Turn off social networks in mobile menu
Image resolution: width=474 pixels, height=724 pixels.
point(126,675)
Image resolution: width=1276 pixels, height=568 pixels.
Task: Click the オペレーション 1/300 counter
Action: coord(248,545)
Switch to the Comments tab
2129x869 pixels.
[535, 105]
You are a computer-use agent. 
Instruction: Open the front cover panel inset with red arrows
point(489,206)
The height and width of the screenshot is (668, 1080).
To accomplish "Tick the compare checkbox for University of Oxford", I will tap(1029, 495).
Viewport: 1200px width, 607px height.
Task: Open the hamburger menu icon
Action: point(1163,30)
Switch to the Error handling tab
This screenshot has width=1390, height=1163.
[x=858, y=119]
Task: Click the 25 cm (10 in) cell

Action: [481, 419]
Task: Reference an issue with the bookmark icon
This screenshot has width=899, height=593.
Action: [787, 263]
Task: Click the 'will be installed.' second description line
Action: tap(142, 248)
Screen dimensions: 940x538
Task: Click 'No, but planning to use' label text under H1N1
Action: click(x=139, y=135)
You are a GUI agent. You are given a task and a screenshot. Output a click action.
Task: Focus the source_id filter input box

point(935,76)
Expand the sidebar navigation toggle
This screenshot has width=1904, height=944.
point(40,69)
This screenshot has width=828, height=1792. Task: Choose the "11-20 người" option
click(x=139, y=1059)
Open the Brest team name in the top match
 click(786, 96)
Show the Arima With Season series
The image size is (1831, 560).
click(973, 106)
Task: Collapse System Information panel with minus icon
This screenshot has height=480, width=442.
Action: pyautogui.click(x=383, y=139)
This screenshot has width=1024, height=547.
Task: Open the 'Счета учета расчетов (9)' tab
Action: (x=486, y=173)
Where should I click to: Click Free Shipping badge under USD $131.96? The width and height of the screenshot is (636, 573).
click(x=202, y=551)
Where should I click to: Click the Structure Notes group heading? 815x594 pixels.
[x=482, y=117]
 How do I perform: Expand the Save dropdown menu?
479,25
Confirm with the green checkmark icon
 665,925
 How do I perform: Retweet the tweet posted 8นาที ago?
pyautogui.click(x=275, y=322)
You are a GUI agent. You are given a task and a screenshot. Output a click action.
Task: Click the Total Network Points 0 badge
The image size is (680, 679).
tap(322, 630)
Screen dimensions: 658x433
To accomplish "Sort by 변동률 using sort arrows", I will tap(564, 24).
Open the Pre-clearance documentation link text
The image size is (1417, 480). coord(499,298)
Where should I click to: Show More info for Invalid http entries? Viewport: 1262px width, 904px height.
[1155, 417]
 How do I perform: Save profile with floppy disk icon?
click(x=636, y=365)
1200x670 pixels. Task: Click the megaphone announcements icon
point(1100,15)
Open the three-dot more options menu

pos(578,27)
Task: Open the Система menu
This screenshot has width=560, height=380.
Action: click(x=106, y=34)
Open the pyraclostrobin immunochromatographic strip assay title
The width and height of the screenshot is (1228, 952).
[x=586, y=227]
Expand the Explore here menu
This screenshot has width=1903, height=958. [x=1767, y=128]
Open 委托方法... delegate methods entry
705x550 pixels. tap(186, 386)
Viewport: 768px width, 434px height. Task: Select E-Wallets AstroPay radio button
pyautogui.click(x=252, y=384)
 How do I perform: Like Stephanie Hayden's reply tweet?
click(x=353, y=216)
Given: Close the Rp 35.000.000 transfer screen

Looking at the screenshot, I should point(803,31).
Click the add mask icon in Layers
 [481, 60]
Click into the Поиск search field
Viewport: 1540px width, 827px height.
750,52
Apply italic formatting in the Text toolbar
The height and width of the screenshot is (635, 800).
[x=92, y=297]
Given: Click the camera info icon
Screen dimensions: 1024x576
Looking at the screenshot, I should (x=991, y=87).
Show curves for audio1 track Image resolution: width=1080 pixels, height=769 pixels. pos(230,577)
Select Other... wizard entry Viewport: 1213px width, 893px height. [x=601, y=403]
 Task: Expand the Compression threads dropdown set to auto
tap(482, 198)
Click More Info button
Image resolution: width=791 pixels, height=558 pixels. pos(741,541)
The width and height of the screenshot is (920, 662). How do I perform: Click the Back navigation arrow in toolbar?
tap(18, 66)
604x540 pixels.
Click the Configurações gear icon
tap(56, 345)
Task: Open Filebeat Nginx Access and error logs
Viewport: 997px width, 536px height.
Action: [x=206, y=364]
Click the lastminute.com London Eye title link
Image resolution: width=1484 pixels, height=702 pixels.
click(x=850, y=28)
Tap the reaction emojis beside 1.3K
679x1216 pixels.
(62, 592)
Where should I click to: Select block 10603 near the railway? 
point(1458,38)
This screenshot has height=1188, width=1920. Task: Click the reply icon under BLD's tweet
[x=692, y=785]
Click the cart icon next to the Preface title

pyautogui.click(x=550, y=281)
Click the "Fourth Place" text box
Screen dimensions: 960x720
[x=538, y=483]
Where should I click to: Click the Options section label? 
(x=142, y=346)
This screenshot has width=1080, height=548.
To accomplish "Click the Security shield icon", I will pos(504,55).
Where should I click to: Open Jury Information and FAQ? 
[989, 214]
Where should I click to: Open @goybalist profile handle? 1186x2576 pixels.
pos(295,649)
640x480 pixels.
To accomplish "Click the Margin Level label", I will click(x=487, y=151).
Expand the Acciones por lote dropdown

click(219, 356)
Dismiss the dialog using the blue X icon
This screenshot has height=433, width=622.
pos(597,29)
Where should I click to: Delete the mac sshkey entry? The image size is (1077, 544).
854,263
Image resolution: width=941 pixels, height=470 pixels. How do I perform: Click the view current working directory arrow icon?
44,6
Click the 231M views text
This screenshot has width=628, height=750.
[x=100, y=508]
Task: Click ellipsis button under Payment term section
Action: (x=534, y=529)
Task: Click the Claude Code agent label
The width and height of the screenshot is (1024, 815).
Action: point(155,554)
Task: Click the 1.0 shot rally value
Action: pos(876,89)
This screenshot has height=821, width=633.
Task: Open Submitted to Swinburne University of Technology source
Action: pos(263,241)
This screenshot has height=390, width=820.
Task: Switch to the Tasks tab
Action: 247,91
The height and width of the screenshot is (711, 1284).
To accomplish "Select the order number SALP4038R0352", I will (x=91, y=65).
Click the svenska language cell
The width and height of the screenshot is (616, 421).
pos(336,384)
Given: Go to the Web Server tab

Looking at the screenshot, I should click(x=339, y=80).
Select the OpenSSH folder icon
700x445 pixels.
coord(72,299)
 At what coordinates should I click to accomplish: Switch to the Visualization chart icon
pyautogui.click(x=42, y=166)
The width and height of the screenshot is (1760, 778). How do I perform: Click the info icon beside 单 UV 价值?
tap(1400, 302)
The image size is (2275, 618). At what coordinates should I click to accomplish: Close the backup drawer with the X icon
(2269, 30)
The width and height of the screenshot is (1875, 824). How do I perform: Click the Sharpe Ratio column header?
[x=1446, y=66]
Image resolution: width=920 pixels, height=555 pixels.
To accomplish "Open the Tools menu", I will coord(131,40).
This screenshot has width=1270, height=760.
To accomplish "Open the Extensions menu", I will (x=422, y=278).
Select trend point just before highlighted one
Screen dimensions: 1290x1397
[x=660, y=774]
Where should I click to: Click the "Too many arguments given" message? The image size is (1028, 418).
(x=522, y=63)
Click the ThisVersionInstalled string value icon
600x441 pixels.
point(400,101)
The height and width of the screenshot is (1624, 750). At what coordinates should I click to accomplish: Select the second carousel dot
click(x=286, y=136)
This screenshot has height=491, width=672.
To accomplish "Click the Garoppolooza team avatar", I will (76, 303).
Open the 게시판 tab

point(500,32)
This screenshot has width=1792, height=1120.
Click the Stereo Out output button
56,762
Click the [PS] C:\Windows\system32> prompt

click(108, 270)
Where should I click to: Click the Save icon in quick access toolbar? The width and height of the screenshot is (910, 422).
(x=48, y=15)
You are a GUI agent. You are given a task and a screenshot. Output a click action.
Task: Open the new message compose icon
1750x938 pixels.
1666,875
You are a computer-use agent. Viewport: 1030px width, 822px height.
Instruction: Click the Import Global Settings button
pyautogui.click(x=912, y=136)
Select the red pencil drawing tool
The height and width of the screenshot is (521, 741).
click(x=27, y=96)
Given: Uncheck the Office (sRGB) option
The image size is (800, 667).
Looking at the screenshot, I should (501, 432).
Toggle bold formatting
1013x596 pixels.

__DIRECTIONS FOR THIS TASK__
From the first line of the entries above to the line with "Task: Collapse System", please return every line exactly, keeping both ends.

__SOLUTION FOR THIS PROBLEM__
Turn off social networks in mobile menu
Image resolution: width=474 pixels, height=724 pixels.
point(126,675)
Image resolution: width=1276 pixels, height=568 pixels.
Task: Click the オペレーション 1/300 counter
Action: coord(248,545)
Switch to the Comments tab
2129x869 pixels.
[535, 105]
You are a computer-use agent. 
Instruction: Open the front cover panel inset with red arrows
point(489,206)
The height and width of the screenshot is (668, 1080).
To accomplish "Tick the compare checkbox for University of Oxford", I will tap(1029, 495).
Viewport: 1200px width, 607px height.
Task: Open the hamburger menu icon
Action: point(1163,30)
Switch to the Error handling tab
This screenshot has width=1390, height=1163.
[x=858, y=119]
Task: Click the 25 cm (10 in) cell

Action: [481, 419]
Task: Reference an issue with the bookmark icon
This screenshot has width=899, height=593.
Action: [787, 263]
Task: Click the 'will be installed.' second description line
Action: tap(142, 248)
Screen dimensions: 940x538
Task: Click 'No, but planning to use' label text under H1N1
Action: click(x=139, y=135)
You are a GUI agent. You are given a task and a screenshot. Output a click action.
Task: Focus the source_id filter input box

point(935,76)
Expand the sidebar navigation toggle
This screenshot has width=1904, height=944.
point(40,69)
This screenshot has width=828, height=1792. Task: Choose the "11-20 người" option
click(x=139, y=1059)
Open the Brest team name in the top match
 click(786, 96)
Show the Arima With Season series
The image size is (1831, 560).
click(973, 106)
Task: Collapse System Information panel with minus icon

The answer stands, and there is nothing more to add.